An Active Shooter never becomes a Barricaded Subject. Once you are an Active Shooter, you remain so until you get a toe tag. Those are the unwritten rules for those of us who know how to confront them. CNN might have a field day with how you ended it, but the parents will understand why you did it. I don't work for CNN, so they can kiss my ass.
But with multiple agencies responding, the paramilitary nature of LEO's is to ask "Who's in charge?" We need to know this. Who is controlling, and coordinating, the response? This is how we train. Who is telling us what we need to do?
Bravo Zulu to the BORTAC team. I have worked with those folks, and they are top-shelf. Well trained, highly motivated, and fearless. I'm not one bit surprised that it was BORTAC that finally solved the problem. My guess is...knowing them...that once the hard shields arrived they said "f*** it", and went in. If so, my hat is off to them.
For those of you that have never breached an outward-opening door against an armed threat, let me just say that you should try it at a local LaserTag provider before you try it against a real threat. Somebody has to go stand in that fatal funnel with a Halligan until the door is popped, and then somebody has to be the proverbial "first man in the gap". BORTAC never hesitated once they had what they knew they needed. Me? Yeah, I'd have been in the stack, but I'd also have taken 2 minutes to call my wife and tell her I love her. Dynamic entries...Israeli angles and all...are still a good way to get shot. That BORTAC team had balls the size of boulders.
Summary: The call to declare it a barricaded subject was wrong.

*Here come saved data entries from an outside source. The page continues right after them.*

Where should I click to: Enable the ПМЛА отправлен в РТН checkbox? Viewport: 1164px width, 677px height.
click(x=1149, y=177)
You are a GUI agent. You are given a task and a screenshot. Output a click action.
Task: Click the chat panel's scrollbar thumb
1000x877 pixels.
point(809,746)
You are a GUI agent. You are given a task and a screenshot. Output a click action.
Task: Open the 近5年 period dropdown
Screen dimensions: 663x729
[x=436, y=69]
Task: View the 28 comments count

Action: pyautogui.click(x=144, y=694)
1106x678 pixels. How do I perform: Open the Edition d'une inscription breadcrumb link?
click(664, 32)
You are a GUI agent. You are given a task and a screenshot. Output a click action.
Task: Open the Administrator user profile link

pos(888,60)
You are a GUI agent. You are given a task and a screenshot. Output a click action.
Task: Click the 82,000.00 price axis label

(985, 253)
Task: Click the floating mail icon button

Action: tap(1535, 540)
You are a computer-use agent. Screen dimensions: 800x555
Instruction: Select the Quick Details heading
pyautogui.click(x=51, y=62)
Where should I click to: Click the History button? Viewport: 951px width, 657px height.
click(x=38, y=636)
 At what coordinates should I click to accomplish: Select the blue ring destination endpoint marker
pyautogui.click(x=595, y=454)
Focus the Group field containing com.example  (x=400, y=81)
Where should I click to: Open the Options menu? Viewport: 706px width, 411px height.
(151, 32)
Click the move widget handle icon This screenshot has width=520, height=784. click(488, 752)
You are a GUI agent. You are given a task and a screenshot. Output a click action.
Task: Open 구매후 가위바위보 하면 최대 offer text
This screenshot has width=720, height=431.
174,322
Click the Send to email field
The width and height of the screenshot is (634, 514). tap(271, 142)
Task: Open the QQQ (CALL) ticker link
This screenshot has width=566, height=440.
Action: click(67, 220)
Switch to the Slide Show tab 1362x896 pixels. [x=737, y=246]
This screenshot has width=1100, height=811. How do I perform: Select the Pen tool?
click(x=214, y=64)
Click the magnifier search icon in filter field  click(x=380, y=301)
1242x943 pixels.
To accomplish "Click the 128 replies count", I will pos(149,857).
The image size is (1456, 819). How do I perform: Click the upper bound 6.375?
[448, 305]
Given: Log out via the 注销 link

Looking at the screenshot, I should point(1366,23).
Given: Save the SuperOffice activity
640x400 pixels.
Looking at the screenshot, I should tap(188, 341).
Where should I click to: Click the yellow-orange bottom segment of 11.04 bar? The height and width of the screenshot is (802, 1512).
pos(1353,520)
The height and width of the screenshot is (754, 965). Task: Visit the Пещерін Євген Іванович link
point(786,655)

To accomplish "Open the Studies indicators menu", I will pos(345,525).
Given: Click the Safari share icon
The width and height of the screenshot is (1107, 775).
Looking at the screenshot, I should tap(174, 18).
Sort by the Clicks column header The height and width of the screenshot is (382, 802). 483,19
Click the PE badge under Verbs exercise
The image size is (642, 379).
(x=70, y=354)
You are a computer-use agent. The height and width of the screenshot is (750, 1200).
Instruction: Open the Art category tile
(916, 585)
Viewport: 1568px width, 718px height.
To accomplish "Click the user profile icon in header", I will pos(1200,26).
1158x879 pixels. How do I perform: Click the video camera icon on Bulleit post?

Kids likely died because of that decision. Whoever made that call should be held accountable for it. That BORTAC team should be held as heroes. They are. And this should be yet the most recent lesson on why we should follow the Israeli model when it comes to (a) securing our schools, and (b) making sure we have hard men/women on site to protect our children. I'm sorry, but from personal observation...and as recent history has proven...your average SRO is simply not prepared to engage an active shooter. It is what it is.
Want your kids to be safe at school? Make it a hard target, and put hard people in there to defend them, just in case.